His remarks prompted a backlash on social media, with thousands of users accusing him of “siding with the cab owners’ mafia” and “ignoring the party’s voters for the sake of a handful of people.”
Hamzaçebi’s comments came 10 days after CHP deputy Barış Yarkadaş also blasted Uber, warning that “yellow anger is about to explode.” So we can say that being anti-Uber is a CHP party policy.
Cabs and cab drivers in Turkey, especially in Istanbul, have been a source of complaints for many years, including tourists visiting the country’s biggest city. Almost all travel websites warn travelers to be aware of cheating cab drivers. Taking a longer route to the destination or demanding euros instead of the Turkish Lira price displayed on the taximeter are among the most common methods of cheating.
Just last month an Istanbul prosecutor demanded up to 10 years in prison for a taxi driver for fraud after he picked up a Saudi Arabian citizen from Kadıköy on the city’s Asian side and took the third bridge over the Bosphorus to the European side before dropping him off at the Sabiha Gökçen Airport, which is on the Asian side.

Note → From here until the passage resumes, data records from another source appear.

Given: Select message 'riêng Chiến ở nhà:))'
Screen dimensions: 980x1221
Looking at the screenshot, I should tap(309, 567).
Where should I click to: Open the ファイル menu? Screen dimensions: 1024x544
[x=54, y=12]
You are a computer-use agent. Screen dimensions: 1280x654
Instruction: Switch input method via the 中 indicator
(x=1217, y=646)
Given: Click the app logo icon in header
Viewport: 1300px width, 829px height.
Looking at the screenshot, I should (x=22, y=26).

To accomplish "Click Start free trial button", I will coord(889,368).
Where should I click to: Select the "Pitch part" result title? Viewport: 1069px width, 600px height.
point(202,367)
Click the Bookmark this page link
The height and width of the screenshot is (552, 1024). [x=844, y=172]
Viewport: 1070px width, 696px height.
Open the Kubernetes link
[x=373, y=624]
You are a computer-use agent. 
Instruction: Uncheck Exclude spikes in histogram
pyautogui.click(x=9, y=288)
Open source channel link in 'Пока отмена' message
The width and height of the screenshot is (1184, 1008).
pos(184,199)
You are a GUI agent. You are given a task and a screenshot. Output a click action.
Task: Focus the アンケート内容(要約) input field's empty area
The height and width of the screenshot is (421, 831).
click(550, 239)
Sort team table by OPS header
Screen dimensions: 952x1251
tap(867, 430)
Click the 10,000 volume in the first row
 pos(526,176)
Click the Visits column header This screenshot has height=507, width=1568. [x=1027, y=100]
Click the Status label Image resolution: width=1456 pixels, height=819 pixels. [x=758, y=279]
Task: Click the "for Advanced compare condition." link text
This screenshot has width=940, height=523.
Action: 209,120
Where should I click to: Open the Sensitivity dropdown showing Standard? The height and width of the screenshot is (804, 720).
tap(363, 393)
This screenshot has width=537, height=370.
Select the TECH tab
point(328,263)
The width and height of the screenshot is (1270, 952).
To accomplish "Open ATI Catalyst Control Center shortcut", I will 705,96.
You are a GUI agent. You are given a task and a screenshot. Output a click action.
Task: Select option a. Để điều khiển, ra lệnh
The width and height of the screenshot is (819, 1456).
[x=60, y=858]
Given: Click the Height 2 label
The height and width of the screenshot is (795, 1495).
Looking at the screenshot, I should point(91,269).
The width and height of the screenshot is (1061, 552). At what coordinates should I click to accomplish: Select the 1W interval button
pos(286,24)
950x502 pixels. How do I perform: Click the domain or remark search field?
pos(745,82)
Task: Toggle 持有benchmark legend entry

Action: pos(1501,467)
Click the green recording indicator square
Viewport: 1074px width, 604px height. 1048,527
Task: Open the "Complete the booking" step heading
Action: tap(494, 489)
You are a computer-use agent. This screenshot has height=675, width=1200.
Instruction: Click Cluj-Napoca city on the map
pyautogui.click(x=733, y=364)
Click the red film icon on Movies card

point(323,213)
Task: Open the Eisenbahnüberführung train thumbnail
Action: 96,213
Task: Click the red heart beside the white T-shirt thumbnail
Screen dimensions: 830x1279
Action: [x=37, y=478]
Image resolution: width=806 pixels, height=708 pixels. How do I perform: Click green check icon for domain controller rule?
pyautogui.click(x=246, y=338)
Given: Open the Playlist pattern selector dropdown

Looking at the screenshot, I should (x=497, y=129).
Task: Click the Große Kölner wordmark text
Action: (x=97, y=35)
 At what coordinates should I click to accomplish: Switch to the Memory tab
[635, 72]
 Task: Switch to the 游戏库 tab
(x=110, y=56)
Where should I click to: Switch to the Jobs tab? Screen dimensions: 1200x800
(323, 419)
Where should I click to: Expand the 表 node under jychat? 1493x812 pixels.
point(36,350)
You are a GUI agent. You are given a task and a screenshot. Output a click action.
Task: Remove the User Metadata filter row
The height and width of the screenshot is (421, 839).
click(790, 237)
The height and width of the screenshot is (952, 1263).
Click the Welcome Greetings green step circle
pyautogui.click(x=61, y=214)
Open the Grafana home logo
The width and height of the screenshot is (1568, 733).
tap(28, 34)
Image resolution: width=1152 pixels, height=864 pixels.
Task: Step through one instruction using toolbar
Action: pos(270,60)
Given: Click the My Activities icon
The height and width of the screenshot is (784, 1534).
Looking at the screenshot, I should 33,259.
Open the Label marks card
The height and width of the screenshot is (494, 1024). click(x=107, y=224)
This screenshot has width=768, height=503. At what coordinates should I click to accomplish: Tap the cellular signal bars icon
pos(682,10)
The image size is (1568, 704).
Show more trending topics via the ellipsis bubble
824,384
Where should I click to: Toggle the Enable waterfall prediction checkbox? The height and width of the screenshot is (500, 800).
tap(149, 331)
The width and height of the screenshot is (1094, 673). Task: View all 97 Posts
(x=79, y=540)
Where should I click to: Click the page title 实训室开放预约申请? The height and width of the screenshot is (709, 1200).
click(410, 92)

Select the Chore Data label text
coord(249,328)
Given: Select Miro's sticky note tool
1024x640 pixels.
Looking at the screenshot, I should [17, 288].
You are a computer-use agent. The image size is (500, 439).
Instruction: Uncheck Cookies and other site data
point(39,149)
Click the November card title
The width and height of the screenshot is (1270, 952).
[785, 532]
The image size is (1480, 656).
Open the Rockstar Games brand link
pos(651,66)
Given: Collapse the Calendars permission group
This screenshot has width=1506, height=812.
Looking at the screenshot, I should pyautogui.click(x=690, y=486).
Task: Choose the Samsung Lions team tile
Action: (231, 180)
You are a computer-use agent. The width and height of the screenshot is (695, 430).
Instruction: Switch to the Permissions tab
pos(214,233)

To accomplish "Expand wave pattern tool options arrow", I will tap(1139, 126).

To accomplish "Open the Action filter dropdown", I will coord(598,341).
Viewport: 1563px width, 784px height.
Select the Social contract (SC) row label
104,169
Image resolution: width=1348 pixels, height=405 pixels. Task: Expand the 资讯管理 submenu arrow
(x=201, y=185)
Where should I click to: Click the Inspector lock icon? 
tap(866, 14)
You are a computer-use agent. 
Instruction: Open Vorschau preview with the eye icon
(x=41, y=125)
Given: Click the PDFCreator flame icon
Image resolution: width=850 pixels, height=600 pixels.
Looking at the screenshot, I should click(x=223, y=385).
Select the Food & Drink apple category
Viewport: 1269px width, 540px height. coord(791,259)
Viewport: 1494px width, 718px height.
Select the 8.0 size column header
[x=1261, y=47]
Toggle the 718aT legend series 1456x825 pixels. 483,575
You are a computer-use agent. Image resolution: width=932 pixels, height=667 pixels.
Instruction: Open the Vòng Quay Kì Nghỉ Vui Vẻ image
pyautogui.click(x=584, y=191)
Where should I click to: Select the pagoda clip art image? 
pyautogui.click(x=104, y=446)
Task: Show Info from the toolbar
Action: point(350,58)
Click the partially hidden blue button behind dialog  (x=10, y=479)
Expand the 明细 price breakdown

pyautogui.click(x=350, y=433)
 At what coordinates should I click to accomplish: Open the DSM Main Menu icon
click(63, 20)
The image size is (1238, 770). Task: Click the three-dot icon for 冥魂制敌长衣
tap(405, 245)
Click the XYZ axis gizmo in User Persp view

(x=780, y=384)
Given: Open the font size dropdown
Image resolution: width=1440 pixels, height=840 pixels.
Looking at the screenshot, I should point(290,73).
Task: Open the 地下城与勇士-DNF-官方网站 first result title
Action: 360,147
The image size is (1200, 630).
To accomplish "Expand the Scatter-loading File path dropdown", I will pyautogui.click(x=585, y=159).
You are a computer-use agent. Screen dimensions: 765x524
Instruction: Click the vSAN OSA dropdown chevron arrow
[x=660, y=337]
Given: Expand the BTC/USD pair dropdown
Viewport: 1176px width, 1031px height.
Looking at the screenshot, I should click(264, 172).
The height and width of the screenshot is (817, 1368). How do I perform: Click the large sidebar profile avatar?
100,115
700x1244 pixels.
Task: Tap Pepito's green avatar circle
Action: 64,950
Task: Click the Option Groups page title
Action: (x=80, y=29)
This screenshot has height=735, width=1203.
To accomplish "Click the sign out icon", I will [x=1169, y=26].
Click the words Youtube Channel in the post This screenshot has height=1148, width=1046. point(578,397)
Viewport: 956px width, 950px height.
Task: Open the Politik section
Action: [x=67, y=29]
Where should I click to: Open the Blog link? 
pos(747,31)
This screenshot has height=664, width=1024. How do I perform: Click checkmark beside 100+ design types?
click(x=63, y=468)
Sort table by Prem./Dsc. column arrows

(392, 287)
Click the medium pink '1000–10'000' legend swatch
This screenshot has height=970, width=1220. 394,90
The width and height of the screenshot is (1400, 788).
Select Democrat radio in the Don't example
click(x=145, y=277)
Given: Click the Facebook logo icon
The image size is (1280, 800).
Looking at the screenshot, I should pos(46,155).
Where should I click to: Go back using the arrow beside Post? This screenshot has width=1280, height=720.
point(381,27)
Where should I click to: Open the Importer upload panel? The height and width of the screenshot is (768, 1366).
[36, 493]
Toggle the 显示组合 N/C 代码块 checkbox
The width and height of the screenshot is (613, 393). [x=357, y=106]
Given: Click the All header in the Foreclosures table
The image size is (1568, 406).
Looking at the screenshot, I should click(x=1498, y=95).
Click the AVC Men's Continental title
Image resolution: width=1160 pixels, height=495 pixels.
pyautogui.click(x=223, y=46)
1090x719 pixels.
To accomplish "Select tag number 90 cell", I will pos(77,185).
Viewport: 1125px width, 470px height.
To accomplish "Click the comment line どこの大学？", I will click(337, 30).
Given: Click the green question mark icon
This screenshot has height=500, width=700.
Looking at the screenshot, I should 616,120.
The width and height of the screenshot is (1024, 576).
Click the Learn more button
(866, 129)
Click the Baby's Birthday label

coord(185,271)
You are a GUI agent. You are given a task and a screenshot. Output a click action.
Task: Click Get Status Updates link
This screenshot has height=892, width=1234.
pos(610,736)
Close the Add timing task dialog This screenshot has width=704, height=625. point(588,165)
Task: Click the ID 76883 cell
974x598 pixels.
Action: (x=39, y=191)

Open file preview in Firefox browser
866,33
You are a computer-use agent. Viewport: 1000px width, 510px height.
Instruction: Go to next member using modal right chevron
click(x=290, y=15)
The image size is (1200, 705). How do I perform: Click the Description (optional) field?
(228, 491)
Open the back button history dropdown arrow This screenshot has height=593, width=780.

Indeed, there is not a single Istanbul resident who has not met a cab driver refusing to carry the customer “because the distance is too short.”
In such an atmosphere, applications such as Uber and Careem give citizens the chance to hire a car for any distance, knowing the approximate price before even getting in the car. Customers also get the chance to check out the car and its driver beforehand, tracking the car after their trip if necessary (if you have ever forgotten a bag in a yellow cab in Istanbul and tried to track it down then you will know how important this is).
The applications also allow customers to rate drivers, forcing the drivers to “behave,” unlike the yellow cab drivers, many of whom give you the option to “get off here” if you dare to complain about something.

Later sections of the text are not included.